The UK also took part in cooperation that the Member States were able to implement via the conventions of the Council of Europe [2] and it concluded bilateral agreements in various areas. It also joined the Naples convention for mutual assistance between customs and excise administrations [3].

The UK also took a decisive part in the development of judicial cooperation in civil matters that was also intergovernmental in form. Here we think in particular of the 1968 Brussels Convention on jurisdiction and the enforcement of judgments in civil and trade matters which it joined in 1978 [4] and the 1980 Rome Convention on the law applicable to contractual obligations [5].

However the British stood back from the Schengen Agreements concluded in 1985 between the five Member States (Belgium, France, Luxembourg, Netherlands and West Germany) which chose to lift the internal borders dividing them.

With the Maastricht Treaty (1992) which founded the European Union, issues pertaining to justice and security were included in the community's institutional framework. However the new so-called "Justice and Home Affairs" (JHA) policy, became part of a specific intergovernmental framework, "the third pillar". Although by doing this the Member States acknowledged that these matters might be of common interest, they did however take care to reserve a right to veto, via the unanimity rule, which sufficed to brandish as a threat to achieve concessions in line with their national interests. The UK was happy with this.

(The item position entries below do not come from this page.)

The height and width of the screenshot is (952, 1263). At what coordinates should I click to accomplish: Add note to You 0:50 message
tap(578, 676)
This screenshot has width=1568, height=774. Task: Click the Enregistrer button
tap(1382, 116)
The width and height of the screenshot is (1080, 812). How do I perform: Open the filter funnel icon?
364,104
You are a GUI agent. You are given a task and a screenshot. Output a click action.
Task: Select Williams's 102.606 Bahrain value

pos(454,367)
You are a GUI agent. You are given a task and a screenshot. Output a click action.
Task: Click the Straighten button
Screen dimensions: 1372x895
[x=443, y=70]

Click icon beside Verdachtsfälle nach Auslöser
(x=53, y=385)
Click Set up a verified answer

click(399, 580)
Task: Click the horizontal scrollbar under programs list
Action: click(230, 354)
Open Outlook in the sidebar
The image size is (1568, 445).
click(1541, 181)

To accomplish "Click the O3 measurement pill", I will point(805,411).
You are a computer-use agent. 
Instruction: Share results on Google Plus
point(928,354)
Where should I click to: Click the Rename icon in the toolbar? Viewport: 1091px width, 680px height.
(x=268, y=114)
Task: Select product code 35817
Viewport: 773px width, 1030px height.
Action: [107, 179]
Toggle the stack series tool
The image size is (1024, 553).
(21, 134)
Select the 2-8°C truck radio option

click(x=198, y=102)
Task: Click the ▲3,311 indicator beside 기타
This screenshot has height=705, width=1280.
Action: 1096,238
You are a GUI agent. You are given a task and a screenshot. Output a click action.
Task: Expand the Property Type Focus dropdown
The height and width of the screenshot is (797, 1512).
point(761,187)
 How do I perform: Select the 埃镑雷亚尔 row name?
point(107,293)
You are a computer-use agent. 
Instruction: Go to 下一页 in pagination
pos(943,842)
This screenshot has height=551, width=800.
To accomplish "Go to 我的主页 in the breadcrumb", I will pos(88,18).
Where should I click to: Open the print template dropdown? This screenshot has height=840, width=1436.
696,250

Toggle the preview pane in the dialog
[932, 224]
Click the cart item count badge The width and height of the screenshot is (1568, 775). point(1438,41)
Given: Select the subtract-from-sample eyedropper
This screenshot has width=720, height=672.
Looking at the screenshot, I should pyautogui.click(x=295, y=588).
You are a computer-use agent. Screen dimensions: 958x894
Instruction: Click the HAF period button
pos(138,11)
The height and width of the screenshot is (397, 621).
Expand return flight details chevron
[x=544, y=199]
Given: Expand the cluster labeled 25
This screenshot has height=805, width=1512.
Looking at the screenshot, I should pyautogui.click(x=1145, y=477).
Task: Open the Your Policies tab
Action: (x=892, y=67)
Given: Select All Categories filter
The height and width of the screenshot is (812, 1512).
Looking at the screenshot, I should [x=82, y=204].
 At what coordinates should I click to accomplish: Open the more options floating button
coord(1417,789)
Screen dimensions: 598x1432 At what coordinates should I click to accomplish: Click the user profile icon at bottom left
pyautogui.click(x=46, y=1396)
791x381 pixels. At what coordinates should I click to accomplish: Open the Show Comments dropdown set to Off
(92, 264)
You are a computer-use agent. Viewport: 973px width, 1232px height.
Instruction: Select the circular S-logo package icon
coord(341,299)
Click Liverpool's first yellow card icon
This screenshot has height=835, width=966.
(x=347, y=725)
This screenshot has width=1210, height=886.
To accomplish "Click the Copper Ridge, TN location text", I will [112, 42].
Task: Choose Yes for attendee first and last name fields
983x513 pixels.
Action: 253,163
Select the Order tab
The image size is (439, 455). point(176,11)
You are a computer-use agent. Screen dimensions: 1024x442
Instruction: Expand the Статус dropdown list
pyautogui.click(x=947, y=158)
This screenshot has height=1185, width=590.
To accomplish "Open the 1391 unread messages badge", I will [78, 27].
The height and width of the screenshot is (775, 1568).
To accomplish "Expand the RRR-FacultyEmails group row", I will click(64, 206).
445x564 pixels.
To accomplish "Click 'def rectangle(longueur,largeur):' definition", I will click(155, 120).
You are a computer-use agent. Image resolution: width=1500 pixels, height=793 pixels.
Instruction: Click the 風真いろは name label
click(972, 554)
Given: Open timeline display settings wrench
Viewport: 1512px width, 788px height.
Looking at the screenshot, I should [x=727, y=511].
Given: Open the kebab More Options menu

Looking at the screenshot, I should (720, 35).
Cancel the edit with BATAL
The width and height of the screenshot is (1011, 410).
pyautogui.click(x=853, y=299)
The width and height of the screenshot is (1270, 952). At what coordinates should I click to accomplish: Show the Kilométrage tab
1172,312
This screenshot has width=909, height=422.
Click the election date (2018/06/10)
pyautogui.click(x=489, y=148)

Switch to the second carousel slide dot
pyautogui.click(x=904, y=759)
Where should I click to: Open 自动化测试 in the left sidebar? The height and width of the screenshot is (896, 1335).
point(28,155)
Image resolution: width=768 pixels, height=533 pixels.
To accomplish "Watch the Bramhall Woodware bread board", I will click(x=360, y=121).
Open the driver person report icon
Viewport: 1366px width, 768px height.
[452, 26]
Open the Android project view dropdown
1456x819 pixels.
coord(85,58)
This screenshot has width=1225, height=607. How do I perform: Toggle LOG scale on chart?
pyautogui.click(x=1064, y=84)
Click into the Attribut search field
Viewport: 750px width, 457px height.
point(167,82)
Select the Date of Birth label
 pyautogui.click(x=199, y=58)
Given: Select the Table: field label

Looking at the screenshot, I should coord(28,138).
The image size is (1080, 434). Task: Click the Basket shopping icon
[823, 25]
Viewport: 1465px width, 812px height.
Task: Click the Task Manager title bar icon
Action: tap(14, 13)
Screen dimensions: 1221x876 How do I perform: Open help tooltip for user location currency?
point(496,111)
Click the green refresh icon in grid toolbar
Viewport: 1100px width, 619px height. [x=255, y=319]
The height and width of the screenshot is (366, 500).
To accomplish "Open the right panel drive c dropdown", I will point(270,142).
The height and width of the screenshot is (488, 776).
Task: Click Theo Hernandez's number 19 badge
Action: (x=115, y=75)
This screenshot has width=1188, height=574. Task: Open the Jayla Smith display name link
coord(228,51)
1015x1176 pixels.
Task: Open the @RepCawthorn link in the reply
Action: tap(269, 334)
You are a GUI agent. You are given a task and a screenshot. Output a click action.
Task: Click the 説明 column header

The Amsterdam Treaty (1997), which set the ambitious goal of turning the European Union into an area of "freedom, security and justice", modified the landscape quite significantly. Firstly, this was because it integrated the Schengen acquis (which apart from the agreements per se, include the 1990 application convention). Then because it incorporated, in the third part of the treaty on the European Communities (TEC), Title IV "visas, asylum, immigration and other policies linked to the free movement of people," covering policies that were transferred from the third intergovernmental pillar to the first community pillar. In effect this meant the application of the qualified majority rule in the Council, thereby depriving the Member States of their right to veto. In addition to this the EU was now able to conclude international agreements with third countries, thereby affecting police and judicial cooperation in criminal matters. Of note are the agreements that were made by the EU in the 2000's with the USA, Canada and Australia regarding the transfer of air passenger data ("PNR"- Passenger Name Record - data).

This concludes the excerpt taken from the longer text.